In recent years, the trend for hotel/resort design is aimed at defining what modern day luxury really is. Now more than ever, customers are paying attention to what differentiates one brand from another and it goes beyond strictly having a visually gorgeous space but also about feeling good in it. Modern day luxury is in the experience. This demands a strong story behind a brand to communicate a unique experience, a personalised service with staff who are empowered to deliver genuine hospitality and a meaningful connection to local culture to forge an authentic sense of community.

Can you identify any issues in the current hospitality design?

With the demographic shift in the industry, current hospitality design aims to cater to contemporary travellers that include not only millennials but also business travellers and design-minded individuals in their late 20s, 30s and 40s. Integration of local elements also remains a strong issue to incorporate in the current hospitality design. More importantly, alternative such as Airbnb, which initially disrupted the hospitality industry, has now inspired the players in the industry to adapt and reinvent the hospitality experience. This is seen through diversifications of accommodation concepts provided by brands, such as OneFineStay and Oasis, to name a few.

Which one of your hotel projects would you consider the most challenging? Why?

Designing for Marriott International in Yogyakarta was one of our most challenging hotel projects, mainly due to the demands to meet international quality on a local budget and with local craftsmanship.

Are there any locations in Indonesia that are growing rapidly these days?

Industrial cities in Central Java such as Yogyakarta and Semarang are rapidly growing as seen in the numerous business opting to build their presence there. Semarang, in particular, is growing as proven with the expansion of the new Ahmad Yani International Airport that echoes the concept of green, floating airport. This insfrastructure development elevates the city as a gateway to national audience. Another region that is also growing rapidly is Kalimantan. Rich in valuable natural resources such as oil and gas, Kalimantan is responsible for generating seventy per cent of the government revenue.
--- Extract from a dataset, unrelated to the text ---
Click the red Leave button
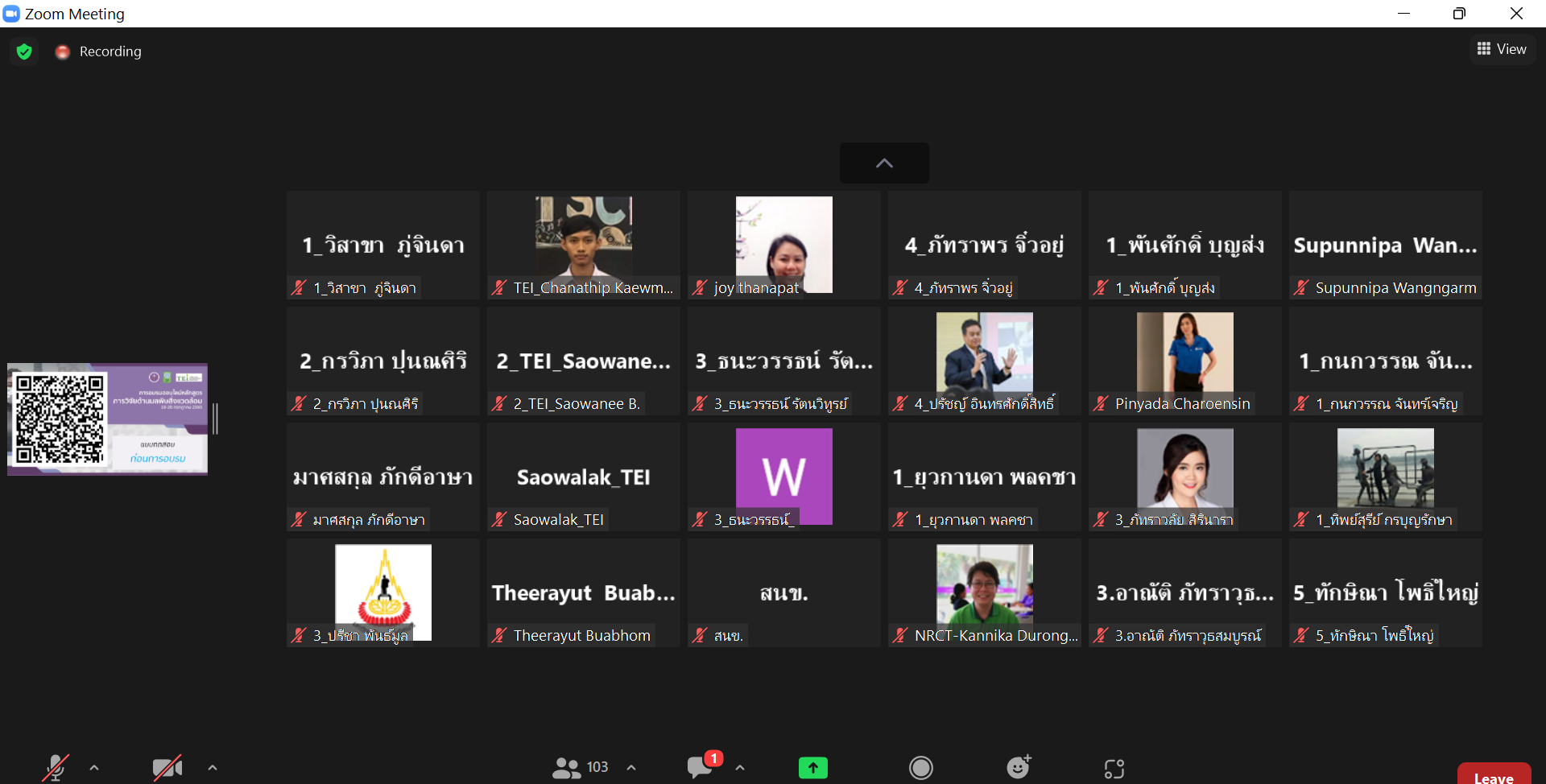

Having worked for two hotels in Yogyakarta at a time, what do you think about the city?

Yogyakarta has a lot of potentials and is catching up with its development. Being a culture-rich with a wide array of talent pool, the city has a strong personality and is a source of inspiration. The city also offers an affordable cost of living and a relatively convenient traffic condition, which are influential to support the growth and productivity of the city.

Please tell us about these two hotel projects. What are the challenges in designing for boutique hotel like ARTOTEL and chain hotels like Marriott?

Since the DNA of those brands is vastly different, the challenges we faced were heavily influenced by that. With a boutique hotel like ARTOTEL, there is definitely more room for experiments. Whereas a chain hotel like Marriott undoubtedly has a more rigid identity to follow. Timeline and coordinations also took longer in Marriott considering the organisational hierarchy that we had to go through for design approvals. However, we also learned that Marriott in Asia Pacific region maintains a higher interior standard than that of the United States.

After having designed many city hotels, what is your next agenda for hospitality design?

We are currently working on something exciting outside Jakarta. This project is largely inspired by adaptive reuse of a building and the enormous potentials we observe coming from other cities in Indonesia. So, you can look forward to that!